[Opening DATA section]
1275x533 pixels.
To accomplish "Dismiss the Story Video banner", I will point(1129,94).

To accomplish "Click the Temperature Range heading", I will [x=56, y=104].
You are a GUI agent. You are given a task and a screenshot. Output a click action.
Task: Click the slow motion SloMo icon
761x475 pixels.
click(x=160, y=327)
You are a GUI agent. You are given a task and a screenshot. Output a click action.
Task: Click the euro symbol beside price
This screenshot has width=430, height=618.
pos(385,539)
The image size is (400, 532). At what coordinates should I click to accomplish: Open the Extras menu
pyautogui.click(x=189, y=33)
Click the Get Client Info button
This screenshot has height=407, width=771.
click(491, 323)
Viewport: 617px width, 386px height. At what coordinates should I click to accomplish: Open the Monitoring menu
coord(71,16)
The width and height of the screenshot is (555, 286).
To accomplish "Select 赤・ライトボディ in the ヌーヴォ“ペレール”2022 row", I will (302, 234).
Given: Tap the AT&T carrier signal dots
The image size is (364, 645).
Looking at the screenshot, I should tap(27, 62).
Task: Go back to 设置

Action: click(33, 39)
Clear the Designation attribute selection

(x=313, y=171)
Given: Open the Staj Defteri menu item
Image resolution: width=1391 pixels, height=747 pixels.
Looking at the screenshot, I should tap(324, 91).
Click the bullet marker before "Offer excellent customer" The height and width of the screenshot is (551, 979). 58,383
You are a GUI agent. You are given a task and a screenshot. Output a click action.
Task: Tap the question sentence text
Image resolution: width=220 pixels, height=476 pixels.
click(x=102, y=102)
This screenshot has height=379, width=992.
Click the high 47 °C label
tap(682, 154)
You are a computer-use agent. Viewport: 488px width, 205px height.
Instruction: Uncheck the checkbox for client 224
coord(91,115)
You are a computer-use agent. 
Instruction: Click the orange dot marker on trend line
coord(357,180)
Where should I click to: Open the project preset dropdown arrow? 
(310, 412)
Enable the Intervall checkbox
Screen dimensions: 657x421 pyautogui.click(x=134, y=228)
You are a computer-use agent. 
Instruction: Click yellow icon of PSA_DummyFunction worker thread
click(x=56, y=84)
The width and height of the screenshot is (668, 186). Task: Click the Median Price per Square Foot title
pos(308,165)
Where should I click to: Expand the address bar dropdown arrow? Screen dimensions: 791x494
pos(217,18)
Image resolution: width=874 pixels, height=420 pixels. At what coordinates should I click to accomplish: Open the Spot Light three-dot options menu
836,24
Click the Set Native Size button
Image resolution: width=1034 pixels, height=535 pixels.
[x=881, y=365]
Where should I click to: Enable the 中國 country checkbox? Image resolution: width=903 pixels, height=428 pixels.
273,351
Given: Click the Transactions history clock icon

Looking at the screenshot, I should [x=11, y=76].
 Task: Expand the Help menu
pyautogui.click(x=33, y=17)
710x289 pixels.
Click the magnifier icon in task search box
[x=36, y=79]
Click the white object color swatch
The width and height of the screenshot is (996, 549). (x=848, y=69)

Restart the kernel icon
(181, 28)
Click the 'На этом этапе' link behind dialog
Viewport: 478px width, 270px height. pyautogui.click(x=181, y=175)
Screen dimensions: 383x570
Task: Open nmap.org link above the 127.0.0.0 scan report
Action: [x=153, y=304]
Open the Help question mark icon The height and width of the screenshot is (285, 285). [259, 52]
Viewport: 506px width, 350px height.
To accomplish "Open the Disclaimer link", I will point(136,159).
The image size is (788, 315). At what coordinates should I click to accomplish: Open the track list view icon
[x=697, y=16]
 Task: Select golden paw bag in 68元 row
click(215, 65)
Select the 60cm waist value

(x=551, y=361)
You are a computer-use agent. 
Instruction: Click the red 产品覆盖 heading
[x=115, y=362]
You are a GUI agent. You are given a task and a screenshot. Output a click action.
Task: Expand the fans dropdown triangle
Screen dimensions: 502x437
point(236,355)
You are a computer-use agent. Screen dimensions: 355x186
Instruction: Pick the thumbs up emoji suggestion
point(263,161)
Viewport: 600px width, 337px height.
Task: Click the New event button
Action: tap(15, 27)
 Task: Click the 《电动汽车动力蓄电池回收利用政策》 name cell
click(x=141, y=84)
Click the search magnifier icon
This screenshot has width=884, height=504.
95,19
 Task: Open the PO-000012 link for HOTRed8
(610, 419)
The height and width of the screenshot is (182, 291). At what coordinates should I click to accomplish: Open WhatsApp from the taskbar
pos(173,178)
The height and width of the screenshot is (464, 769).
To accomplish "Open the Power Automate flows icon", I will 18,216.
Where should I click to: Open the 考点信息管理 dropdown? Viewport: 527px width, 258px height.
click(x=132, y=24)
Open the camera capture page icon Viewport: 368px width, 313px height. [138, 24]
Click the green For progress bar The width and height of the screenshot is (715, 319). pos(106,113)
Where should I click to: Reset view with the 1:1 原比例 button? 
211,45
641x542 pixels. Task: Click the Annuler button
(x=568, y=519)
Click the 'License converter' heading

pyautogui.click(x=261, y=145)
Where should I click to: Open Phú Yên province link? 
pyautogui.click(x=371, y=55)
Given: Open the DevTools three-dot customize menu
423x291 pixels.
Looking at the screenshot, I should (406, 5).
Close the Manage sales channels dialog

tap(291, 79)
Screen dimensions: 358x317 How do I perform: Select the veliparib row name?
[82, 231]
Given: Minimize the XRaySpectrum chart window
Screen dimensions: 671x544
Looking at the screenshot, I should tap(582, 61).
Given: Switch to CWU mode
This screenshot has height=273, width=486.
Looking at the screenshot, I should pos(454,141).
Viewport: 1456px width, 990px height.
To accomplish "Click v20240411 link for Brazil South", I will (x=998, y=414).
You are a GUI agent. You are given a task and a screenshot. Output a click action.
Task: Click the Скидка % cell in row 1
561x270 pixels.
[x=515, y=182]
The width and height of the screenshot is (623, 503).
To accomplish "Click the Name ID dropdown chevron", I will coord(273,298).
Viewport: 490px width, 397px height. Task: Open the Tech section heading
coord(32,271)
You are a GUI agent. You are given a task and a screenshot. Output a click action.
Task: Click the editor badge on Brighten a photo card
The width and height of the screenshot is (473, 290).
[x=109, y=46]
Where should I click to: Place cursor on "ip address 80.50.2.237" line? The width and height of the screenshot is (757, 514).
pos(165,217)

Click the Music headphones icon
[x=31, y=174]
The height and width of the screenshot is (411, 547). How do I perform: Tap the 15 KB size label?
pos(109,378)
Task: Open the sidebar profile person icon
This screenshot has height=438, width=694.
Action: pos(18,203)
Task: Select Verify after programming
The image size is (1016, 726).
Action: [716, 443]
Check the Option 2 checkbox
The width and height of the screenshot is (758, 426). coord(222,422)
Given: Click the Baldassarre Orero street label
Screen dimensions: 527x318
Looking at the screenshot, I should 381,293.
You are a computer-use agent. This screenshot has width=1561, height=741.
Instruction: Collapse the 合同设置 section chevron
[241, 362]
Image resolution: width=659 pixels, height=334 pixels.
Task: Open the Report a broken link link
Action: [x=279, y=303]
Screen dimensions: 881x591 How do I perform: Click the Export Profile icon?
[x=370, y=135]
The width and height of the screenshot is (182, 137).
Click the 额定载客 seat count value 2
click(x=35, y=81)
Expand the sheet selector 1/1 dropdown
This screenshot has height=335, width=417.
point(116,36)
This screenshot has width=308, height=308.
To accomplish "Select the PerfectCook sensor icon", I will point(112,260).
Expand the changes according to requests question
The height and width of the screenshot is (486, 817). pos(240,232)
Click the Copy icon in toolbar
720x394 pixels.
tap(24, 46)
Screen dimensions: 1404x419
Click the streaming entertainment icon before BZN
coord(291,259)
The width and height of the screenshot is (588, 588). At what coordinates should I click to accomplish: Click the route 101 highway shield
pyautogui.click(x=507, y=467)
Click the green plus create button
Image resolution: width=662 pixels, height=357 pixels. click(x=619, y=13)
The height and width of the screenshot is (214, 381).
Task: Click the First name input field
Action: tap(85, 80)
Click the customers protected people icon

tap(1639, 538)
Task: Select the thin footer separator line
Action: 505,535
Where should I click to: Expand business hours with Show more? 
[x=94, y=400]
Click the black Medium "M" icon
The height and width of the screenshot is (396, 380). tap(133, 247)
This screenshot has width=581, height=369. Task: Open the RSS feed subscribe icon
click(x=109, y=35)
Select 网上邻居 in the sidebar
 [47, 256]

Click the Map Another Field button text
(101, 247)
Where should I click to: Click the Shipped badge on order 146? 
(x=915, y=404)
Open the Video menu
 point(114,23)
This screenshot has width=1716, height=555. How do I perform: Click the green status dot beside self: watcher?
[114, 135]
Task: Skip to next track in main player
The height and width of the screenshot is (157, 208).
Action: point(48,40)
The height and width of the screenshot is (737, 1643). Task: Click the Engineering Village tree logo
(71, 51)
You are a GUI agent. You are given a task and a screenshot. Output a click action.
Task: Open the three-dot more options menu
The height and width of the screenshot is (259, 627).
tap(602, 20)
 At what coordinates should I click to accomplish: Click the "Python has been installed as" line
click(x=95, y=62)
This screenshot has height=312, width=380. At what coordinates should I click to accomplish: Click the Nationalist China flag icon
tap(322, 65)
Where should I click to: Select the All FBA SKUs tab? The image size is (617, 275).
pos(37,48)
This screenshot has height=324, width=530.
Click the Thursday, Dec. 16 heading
[Closing DATA section]
◆ AIM OF THE EXERCISE ◆
One stretch of the lines above is wanted, from the line that contains "This screenshot has width=308, height=308." through the line that contains "Task: Skip to next track in main player". Output it exactly.

◆ EXERCISE OUTPUT ◆
This screenshot has width=308, height=308.
To accomplish "Select the PerfectCook sensor icon", I will point(112,260).
Expand the changes according to requests question
The height and width of the screenshot is (486, 817). pos(240,232)
Click the Copy icon in toolbar
720x394 pixels.
tap(24, 46)
Screen dimensions: 1404x419
Click the streaming entertainment icon before BZN
coord(291,259)
The width and height of the screenshot is (588, 588). At what coordinates should I click to accomplish: Click the route 101 highway shield
pyautogui.click(x=507, y=467)
Click the green plus create button
Image resolution: width=662 pixels, height=357 pixels. click(x=619, y=13)
The height and width of the screenshot is (214, 381).
Task: Click the First name input field
Action: tap(85, 80)
Click the customers protected people icon

tap(1639, 538)
Task: Select the thin footer separator line
Action: 505,535
Where should I click to: Expand business hours with Show more? 
[x=94, y=400]
Click the black Medium "M" icon
The height and width of the screenshot is (396, 380). tap(133, 247)
This screenshot has width=581, height=369. Task: Open the RSS feed subscribe icon
click(x=109, y=35)
Select 网上邻居 in the sidebar
 [47, 256]

Click the Map Another Field button text
(101, 247)
Where should I click to: Click the Shipped badge on order 146? 
(x=915, y=404)
Open the Video menu
 point(114,23)
This screenshot has width=1716, height=555. How do I perform: Click the green status dot beside self: watcher?
[114, 135]
Task: Skip to next track in main player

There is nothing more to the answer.